Try it
Examine the material below and count the lines that hold the word "Given". Report only the number.

The data
━━━━━━━━━━

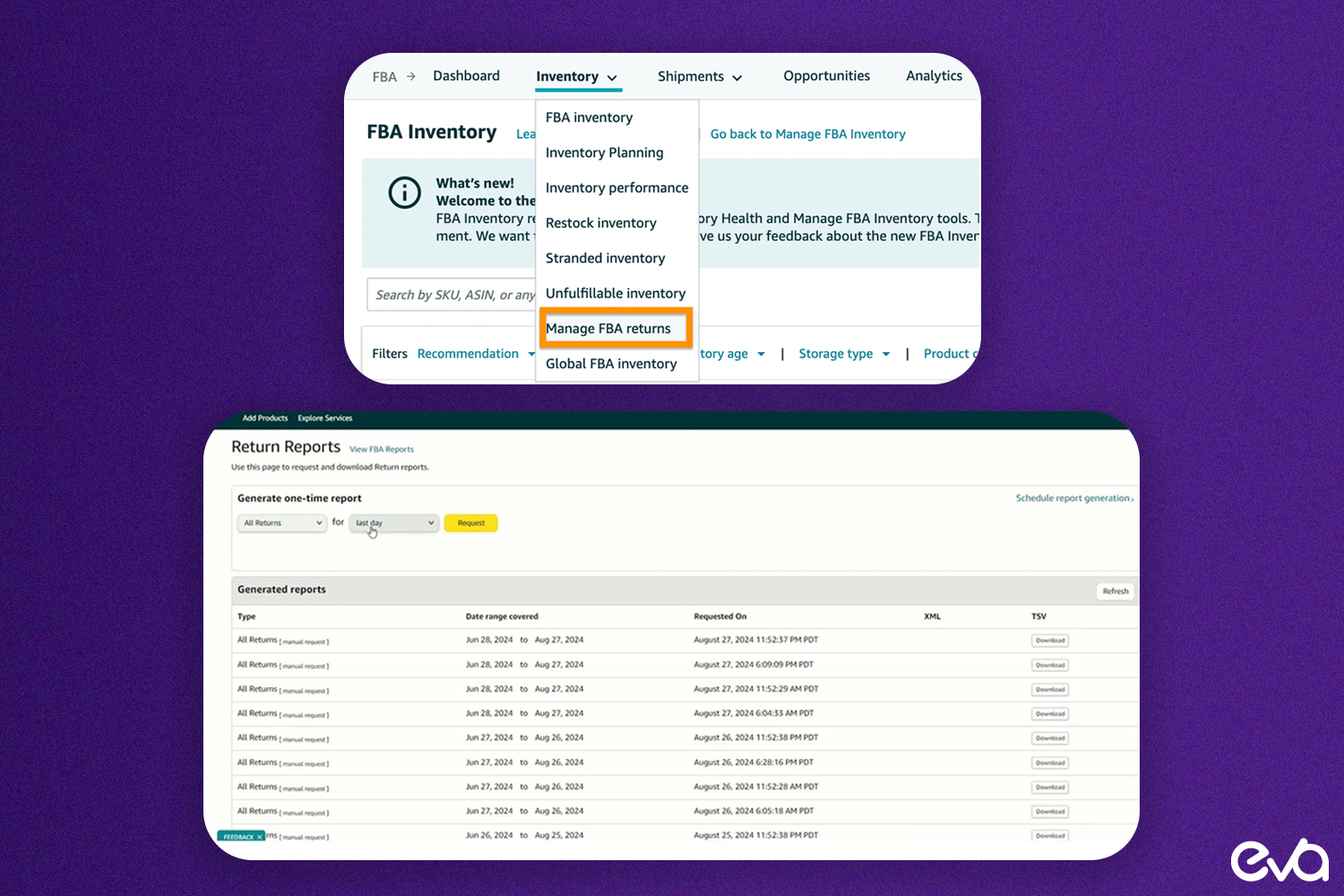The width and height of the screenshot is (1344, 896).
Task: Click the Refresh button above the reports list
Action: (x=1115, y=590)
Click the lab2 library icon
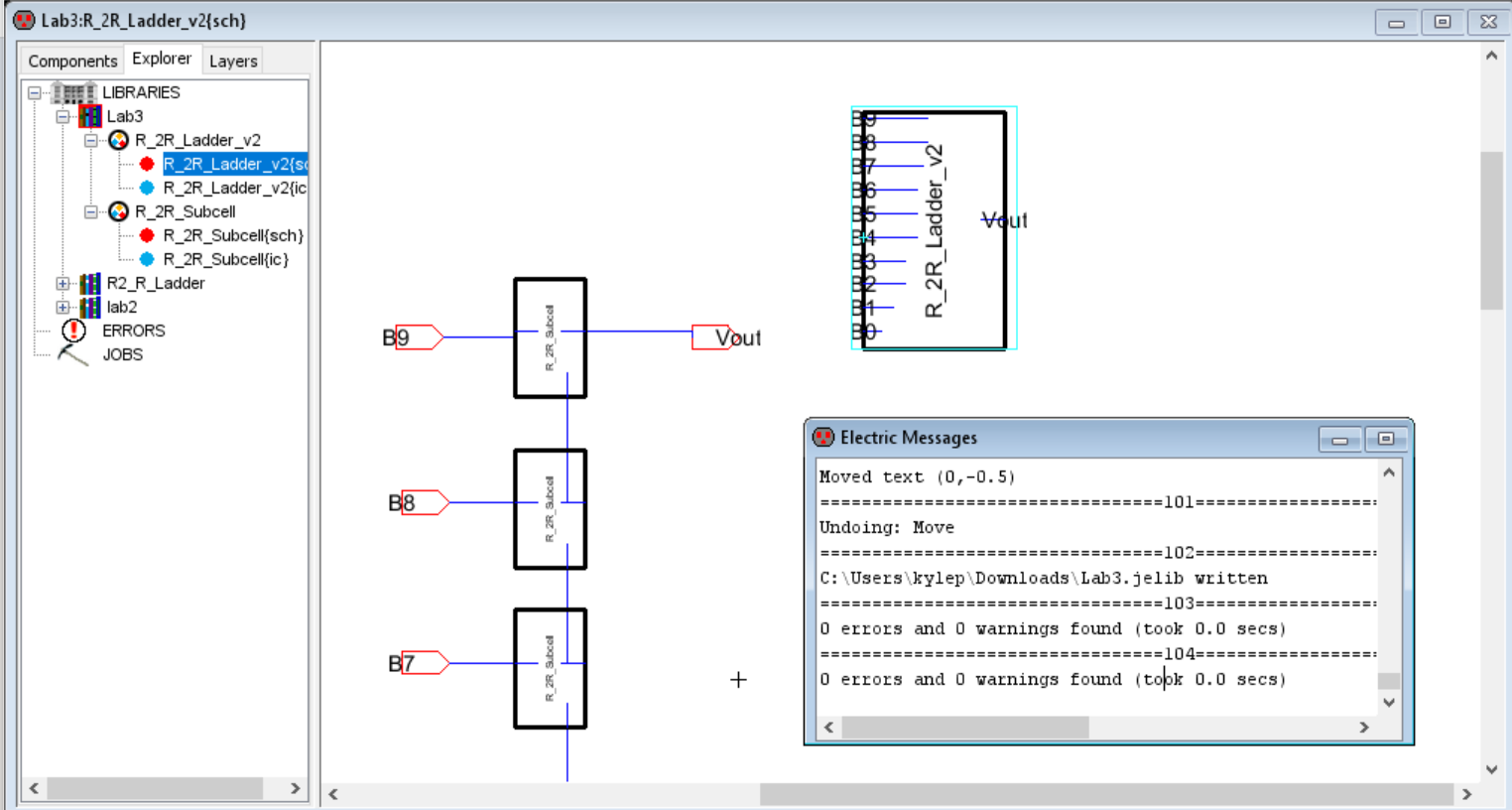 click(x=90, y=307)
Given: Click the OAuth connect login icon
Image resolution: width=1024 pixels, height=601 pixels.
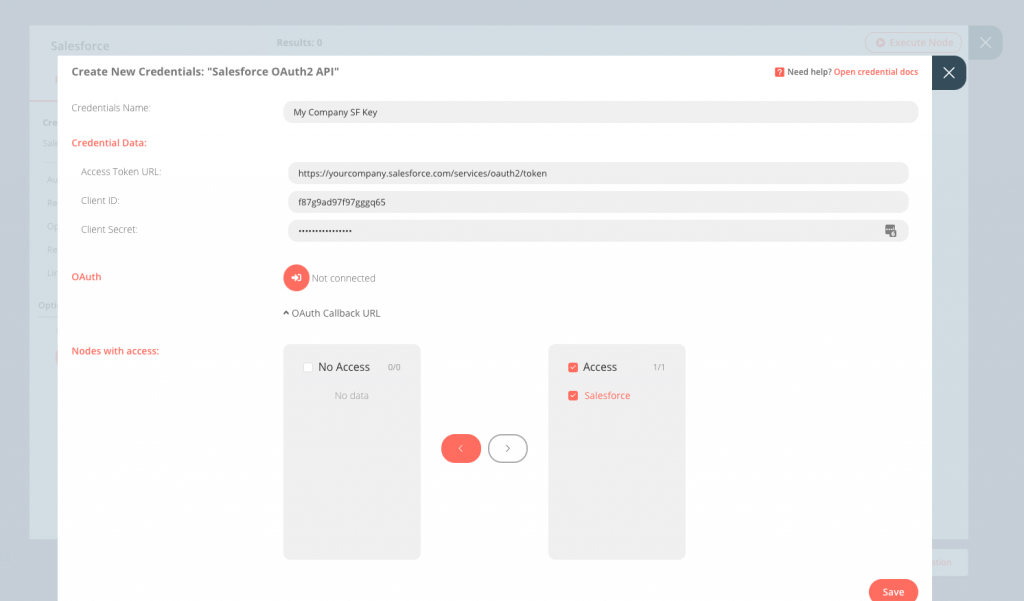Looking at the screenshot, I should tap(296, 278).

━━━━━━━━━━

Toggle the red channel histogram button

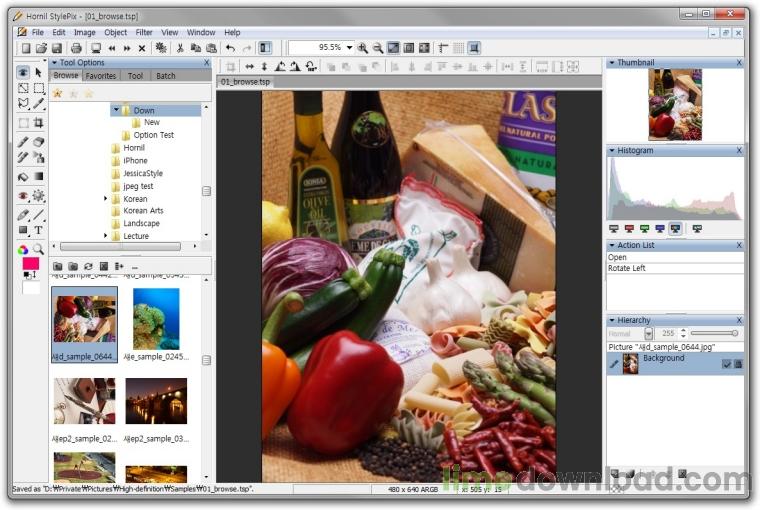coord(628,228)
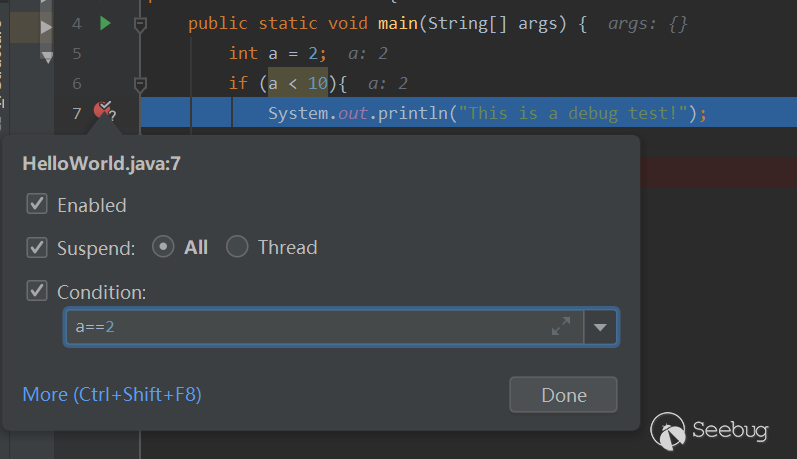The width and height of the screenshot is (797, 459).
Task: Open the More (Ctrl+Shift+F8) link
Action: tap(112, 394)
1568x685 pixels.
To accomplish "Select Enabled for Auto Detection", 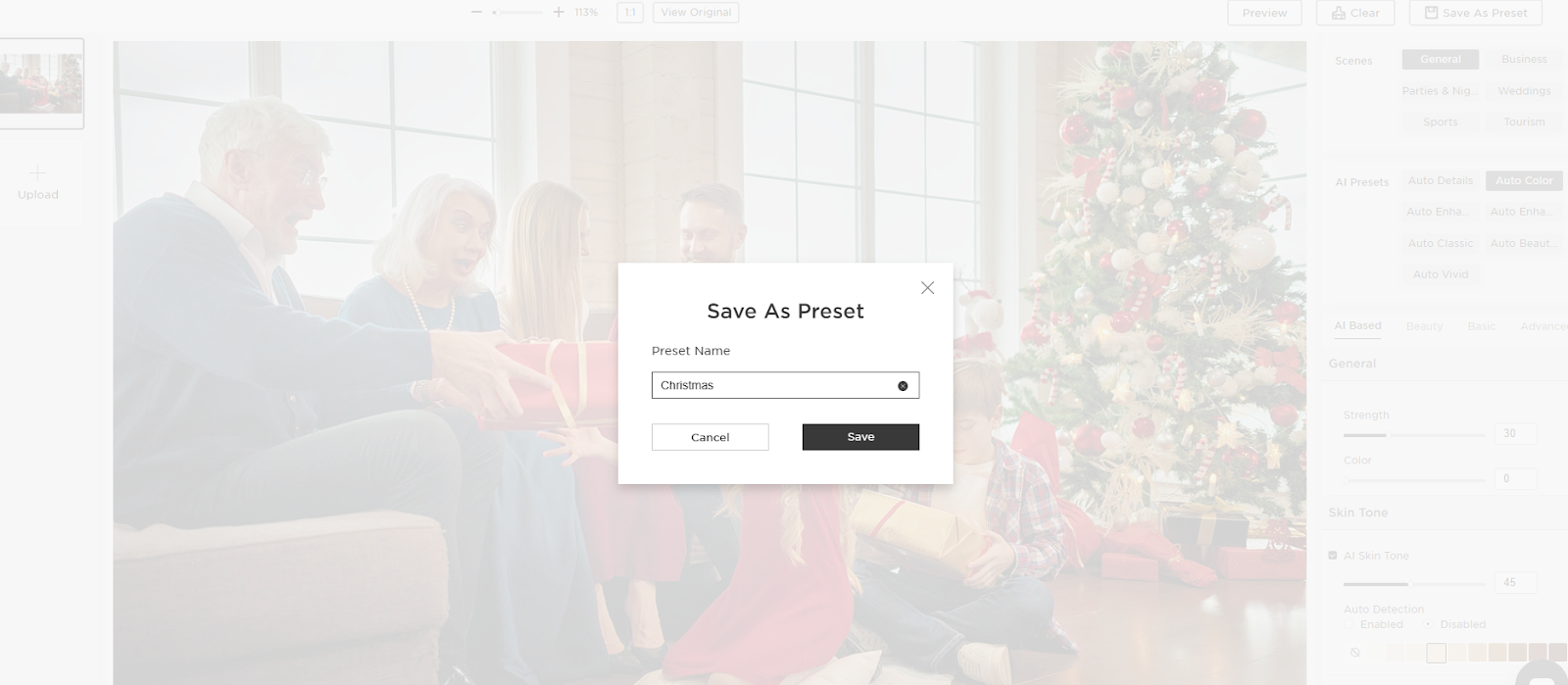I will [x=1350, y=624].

━━━━━━━━━━

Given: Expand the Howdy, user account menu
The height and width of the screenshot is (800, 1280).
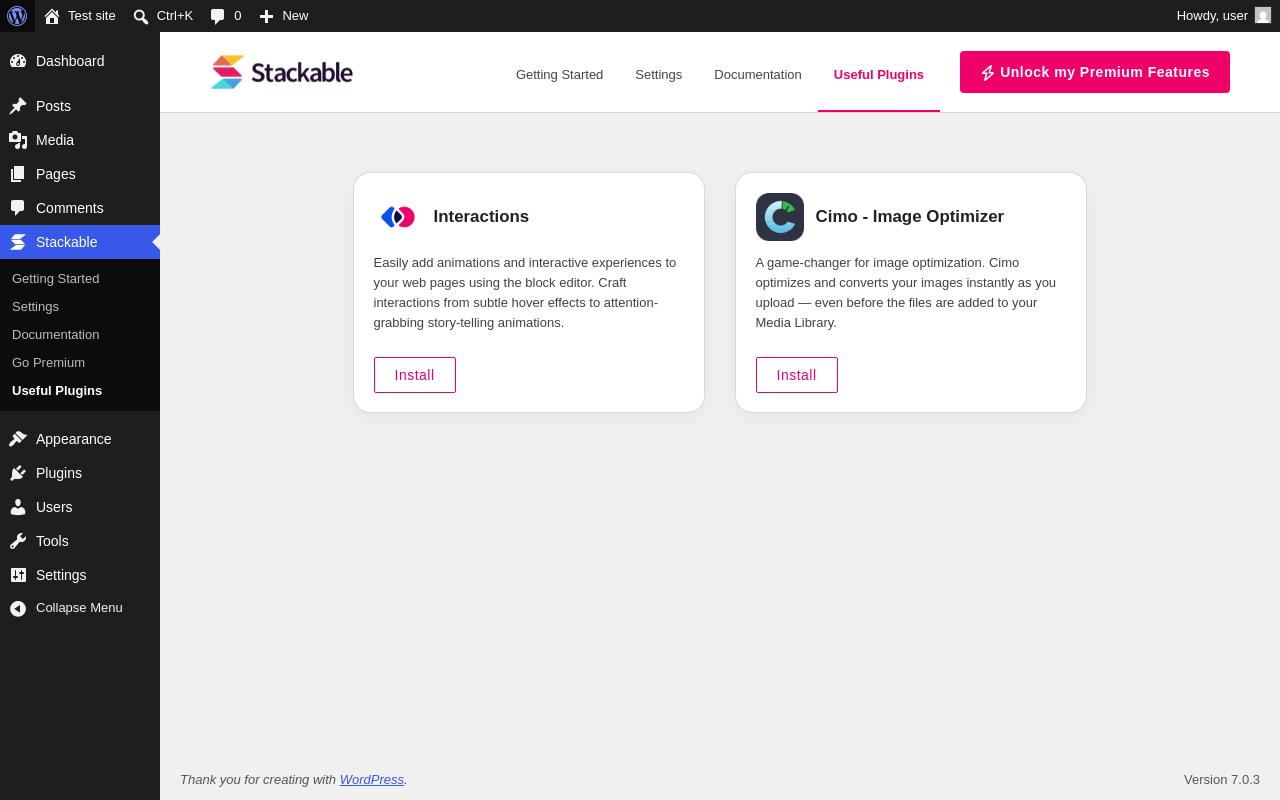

━━━━━━━━━━

Response
2